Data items
## Begin

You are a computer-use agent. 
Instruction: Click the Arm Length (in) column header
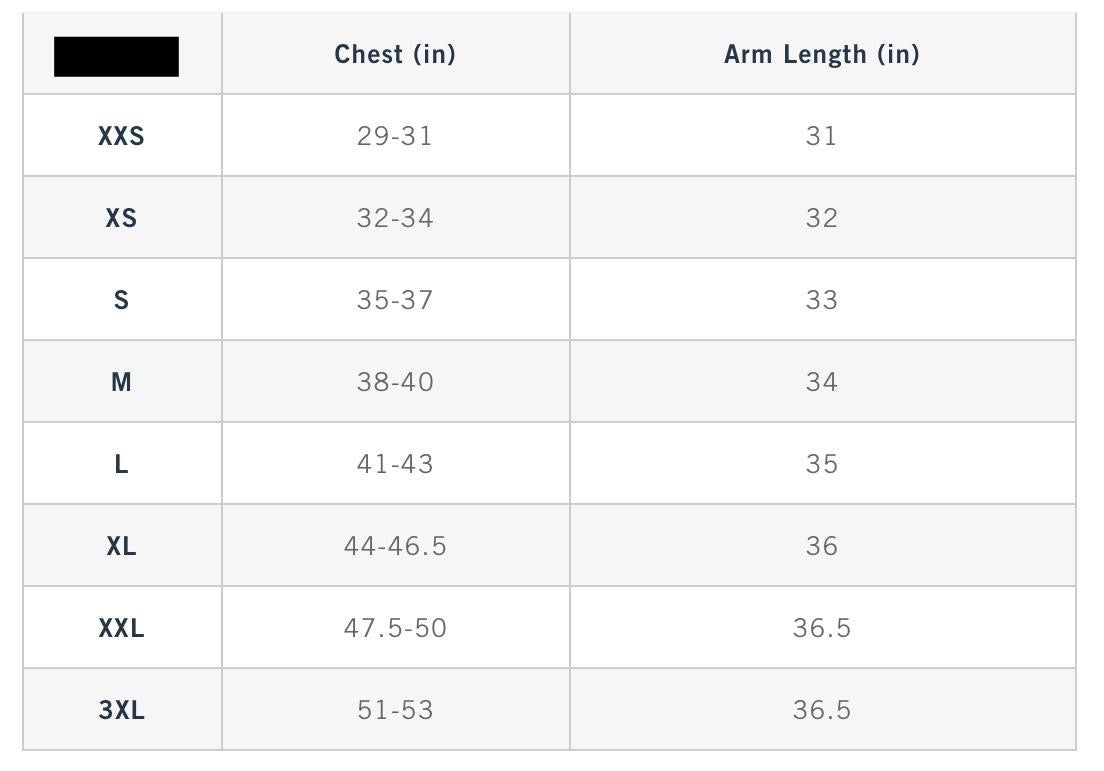821,54
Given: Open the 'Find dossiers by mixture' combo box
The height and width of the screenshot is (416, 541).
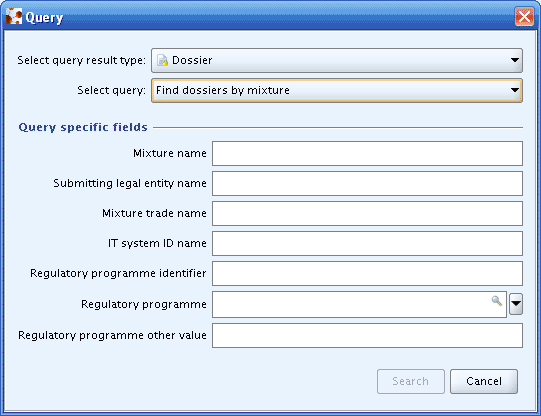Looking at the screenshot, I should pyautogui.click(x=337, y=90).
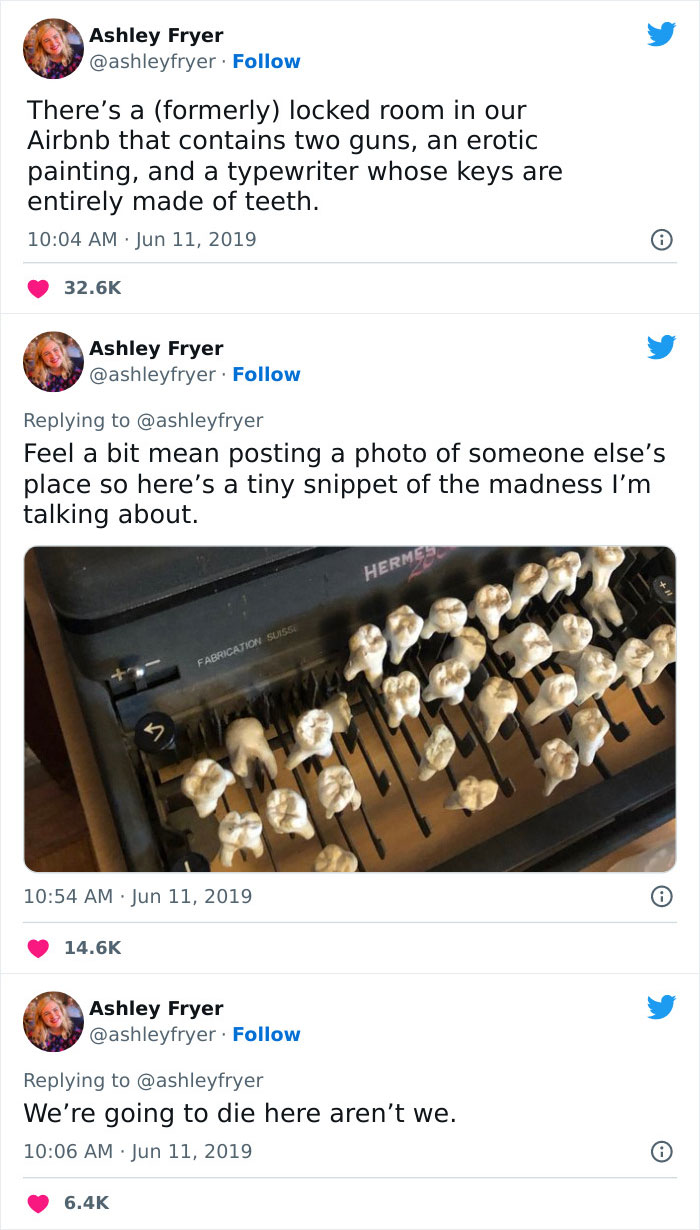Like the first tweet with 32.6K heart
The height and width of the screenshot is (1230, 700).
point(37,288)
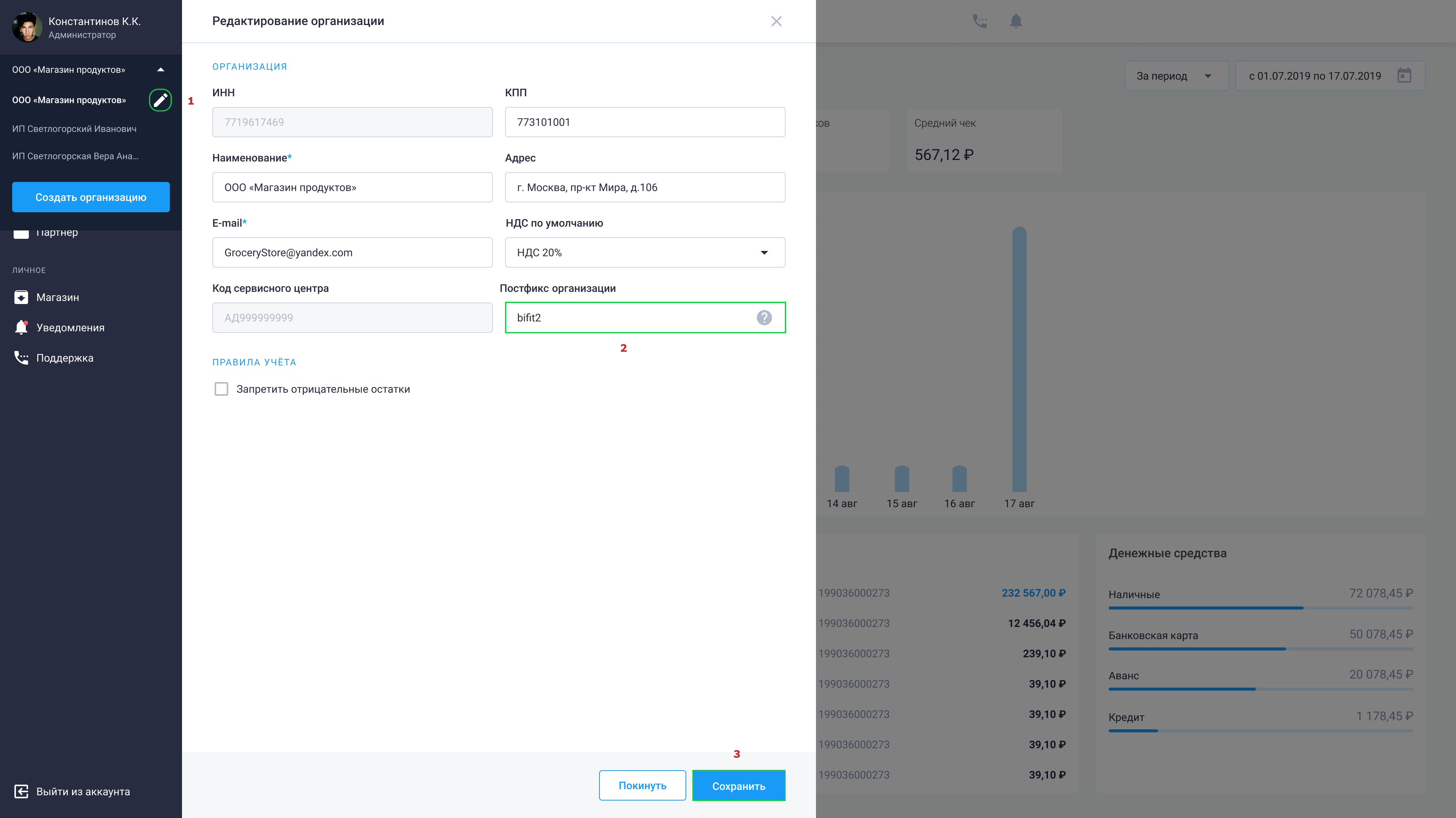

## End

Reproduce the listing above with "column header" swapped for "column label" and everything else unchanged, leaving out the pictures.

#### The reply:
You are a computer-use agent. 
Instruction: Click the Arm Length (in) column label
821,54
Given: Open the 'Find dossiers by mixture' combo box
The height and width of the screenshot is (416, 541).
Looking at the screenshot, I should pyautogui.click(x=337, y=90).
Like the first tweet with 32.6K heart
The height and width of the screenshot is (1230, 700).
point(37,288)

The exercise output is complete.